----- DATA EXTRACT

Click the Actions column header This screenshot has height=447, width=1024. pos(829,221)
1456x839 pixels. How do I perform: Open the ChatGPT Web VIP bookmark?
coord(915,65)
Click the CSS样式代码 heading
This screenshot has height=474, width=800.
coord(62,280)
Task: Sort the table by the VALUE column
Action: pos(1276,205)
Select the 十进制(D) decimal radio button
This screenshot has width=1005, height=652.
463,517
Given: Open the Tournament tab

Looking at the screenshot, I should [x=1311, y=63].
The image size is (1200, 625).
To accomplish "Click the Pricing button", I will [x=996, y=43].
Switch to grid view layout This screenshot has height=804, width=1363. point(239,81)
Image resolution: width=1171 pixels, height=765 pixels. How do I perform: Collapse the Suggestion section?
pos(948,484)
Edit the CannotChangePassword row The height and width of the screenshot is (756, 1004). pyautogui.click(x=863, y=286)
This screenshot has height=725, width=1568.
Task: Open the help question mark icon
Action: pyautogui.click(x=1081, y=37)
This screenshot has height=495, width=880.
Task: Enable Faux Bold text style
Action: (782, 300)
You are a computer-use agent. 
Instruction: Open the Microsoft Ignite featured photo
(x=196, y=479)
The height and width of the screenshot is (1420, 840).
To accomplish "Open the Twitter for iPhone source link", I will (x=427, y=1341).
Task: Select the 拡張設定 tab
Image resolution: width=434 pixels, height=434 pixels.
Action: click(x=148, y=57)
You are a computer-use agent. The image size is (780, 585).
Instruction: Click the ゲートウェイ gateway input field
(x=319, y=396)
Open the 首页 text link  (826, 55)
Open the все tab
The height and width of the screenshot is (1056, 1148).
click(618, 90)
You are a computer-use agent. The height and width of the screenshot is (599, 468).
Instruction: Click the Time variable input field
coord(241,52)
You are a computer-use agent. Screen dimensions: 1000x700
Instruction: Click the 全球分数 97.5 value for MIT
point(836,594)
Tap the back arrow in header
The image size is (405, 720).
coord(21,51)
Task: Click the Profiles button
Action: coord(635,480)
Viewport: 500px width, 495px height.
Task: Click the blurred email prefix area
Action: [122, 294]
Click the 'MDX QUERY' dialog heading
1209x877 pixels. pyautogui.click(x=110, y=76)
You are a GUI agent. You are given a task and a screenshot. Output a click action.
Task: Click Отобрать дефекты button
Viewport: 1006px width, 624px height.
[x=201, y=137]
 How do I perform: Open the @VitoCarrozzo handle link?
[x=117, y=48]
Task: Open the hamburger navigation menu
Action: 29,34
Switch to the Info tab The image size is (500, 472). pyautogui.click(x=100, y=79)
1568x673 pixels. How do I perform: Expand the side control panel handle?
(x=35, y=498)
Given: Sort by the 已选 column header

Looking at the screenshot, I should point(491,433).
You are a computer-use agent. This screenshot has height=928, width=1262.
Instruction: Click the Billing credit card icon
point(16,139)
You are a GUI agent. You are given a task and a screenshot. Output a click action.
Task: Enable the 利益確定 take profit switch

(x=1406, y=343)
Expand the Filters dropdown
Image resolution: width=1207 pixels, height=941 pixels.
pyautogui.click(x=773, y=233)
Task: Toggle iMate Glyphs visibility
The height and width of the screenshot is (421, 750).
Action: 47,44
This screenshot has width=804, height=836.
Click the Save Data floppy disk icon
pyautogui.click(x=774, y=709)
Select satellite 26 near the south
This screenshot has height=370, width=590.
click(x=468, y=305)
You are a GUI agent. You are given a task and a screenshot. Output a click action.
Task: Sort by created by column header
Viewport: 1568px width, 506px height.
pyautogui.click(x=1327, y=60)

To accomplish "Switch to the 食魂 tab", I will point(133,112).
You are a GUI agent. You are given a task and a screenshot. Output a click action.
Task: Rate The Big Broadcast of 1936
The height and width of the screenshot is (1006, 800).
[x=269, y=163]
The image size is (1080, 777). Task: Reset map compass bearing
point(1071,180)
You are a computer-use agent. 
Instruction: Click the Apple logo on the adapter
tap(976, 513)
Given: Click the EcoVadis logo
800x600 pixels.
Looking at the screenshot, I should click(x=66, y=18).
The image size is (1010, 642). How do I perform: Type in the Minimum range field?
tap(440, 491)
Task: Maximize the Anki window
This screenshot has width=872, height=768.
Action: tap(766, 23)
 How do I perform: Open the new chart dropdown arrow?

----------

» **TASK OBJECTIVE**
Scan the records above, then copy out each line that mentions "accomplish".

» **SOLVED PROBLEM**
To accomplish "Click the Pricing button", I will [x=996, y=43].
To accomplish "Open the Twitter for iPhone source link", I will (x=427, y=1341).
To accomplish "Switch to the 食魂 tab", I will point(133,112).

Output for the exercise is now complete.